Las expediciones que trabajaban
en el Nanga, tanto la polaca Justice for All como la de The North Face
integrada por Simone Moro, David Göettler y Emilio Previtale han
sufrido un duro golpe por parte de la meteorología. Cuando esperaban
un intento de cumbre, el clima desmejoró de manera decisiva.
Ayer en nuestro informe decíamos
que existían bajas posibilidades debido a la posicion en que se
encontraban los líderes (Tomasz Mackiewicz y David Göettler)

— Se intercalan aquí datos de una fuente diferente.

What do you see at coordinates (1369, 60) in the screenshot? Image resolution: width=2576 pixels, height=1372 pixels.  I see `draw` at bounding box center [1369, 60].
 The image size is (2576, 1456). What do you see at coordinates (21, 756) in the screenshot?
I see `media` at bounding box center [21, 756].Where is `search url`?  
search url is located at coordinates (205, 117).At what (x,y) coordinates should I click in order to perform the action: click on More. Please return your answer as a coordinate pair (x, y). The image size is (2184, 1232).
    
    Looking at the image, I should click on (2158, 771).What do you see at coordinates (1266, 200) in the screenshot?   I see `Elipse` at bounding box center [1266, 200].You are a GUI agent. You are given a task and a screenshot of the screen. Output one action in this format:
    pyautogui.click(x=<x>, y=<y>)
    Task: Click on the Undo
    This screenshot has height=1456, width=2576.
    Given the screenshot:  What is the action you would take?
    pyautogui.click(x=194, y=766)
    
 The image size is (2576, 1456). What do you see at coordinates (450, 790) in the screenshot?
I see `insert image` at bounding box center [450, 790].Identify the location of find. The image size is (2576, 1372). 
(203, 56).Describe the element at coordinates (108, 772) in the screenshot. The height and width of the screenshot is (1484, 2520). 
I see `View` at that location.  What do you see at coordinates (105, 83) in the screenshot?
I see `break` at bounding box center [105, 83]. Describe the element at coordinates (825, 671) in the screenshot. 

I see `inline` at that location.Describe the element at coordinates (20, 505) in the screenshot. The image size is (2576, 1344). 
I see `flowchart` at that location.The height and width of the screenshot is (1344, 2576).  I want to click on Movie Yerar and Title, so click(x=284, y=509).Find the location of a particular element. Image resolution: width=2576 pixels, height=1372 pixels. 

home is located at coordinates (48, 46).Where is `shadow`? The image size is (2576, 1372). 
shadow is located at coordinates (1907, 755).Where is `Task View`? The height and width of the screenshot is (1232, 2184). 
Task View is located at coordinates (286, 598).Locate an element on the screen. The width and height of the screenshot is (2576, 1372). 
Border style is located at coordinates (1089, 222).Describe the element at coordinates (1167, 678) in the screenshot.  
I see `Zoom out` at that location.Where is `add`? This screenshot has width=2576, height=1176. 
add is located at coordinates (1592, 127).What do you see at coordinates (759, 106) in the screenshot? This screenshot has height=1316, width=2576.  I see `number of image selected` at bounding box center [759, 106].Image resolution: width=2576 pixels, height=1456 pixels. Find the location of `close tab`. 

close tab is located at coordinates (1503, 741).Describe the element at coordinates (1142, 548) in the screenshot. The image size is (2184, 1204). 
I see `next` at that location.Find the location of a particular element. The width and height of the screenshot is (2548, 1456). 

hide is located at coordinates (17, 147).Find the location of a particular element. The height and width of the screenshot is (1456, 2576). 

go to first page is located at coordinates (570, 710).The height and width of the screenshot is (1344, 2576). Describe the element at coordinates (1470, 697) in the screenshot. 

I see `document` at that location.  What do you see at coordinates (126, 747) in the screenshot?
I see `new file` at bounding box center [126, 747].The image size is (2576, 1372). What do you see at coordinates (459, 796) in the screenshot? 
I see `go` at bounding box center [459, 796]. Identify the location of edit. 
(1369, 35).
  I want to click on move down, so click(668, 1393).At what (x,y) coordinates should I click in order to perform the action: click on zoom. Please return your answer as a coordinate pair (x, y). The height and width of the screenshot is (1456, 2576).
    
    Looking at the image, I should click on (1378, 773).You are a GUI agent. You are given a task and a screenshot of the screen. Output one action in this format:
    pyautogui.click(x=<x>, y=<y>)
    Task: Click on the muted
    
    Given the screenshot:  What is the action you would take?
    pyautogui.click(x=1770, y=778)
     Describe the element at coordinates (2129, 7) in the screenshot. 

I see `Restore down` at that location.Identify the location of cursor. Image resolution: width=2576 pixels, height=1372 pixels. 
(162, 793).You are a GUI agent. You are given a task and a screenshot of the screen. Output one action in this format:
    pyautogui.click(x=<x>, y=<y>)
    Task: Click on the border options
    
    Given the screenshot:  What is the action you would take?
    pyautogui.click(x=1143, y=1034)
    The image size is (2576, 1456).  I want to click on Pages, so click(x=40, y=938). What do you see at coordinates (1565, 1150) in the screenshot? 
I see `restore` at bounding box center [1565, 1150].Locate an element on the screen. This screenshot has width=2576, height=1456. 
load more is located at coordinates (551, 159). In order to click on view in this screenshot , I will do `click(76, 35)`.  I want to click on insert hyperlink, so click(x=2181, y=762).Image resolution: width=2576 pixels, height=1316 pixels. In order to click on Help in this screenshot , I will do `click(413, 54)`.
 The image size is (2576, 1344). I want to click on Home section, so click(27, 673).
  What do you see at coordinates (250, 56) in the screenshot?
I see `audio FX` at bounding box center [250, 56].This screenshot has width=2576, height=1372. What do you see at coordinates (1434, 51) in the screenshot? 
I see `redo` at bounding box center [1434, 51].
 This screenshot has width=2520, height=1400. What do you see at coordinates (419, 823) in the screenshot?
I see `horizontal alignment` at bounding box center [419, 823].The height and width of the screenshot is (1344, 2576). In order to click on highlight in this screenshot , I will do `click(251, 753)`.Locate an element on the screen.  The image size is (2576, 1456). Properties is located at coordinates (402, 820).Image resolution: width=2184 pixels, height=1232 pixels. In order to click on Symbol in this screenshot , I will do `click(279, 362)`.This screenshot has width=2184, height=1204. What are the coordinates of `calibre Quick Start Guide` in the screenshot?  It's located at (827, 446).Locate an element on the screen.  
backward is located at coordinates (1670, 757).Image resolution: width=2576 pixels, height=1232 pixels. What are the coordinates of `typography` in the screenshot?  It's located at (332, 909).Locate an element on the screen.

y la brevísima ventana de buen tiempo pronosticada. Bien, la ventana
finalmente se cerró.
David y Tomasz amanecieron en C4
rozando los 7000 metros, y no pudieron continuar con el ascenso debido
al fuerte viento y frío que hacía muy peligroso el intento.
Ahora, David ya se encuentra nuevamente
en el campo base. Tomasz, Pawel y Jacek están próximos a
arribar.
En las próximas hora seguramente,
decidirán si habrá un nuevo intento o dan por terminada
por este año esa posibilidad.
Emilio Previtale, explicaba claramente
la situación esta mañana en un comunicado de prensa: "Tenían
claro ya que las condiciones no permitían intentar alcanzar la
cima hoy a pesar de encontrarse a 7.000 metros. Demasiado lejos. Imposible.
Solo tenían dos opciones esta mañana: seguir ascendiendo
y situar un C5 a unos 7.500 metros y mañana domingo hacer un intento
a cumbre, o renunciar. David y Tomasz han analizado sus sentimientos utilizando
su experiencia tras analizar toda la información que tienen, confrontar
sus sentimientos y mirarse a los ojos. Tienen que decidir si hay una posibilidad
razonable de intentar alcanzar la cima o si los riesgos a afrontar, el
riesgo de congelación, la fatiga y el mal tiempo son aceptables.
Hacer alpinismo y hacerlo con cabeza, con sentido común, significa
siempre analizar y considerar los riegos, debatir, procesar continuamente
la información, decidir si los riesgos son aceptables, controlables
o no. Cuando el riesgo se vuelve ingobernable cruzas una línea
que supone un error. Sería una inconsciencia”.
Moro explicó ayer que Mackiewicz
es algo más lento que Göetller, lo que hubiera obligado a
éste último a abrir la huella para asegurar la velocidad
de la cordada: “Demasiado para un hombre solo”, vaticinó
el italiano. Ahora, ambos equipos deben decidir si tienen fuerzas como
para aguantar tres semanas más al pie de la montaña esperando
el milagro del buen tiempo.
Daniele Nardi abandona su intento
Por su parte, el italiano Daniele
Nardi, que intentaba el Nanga Parbat sobre el lado opuesto, en la vertiente
del Diamir, y en solitario, ha decidido dar por terminada su expedición
debido a la extrema peligrosidad en que se encuentra la montaña
y las escasas posibilidades de una apertura de buen clima.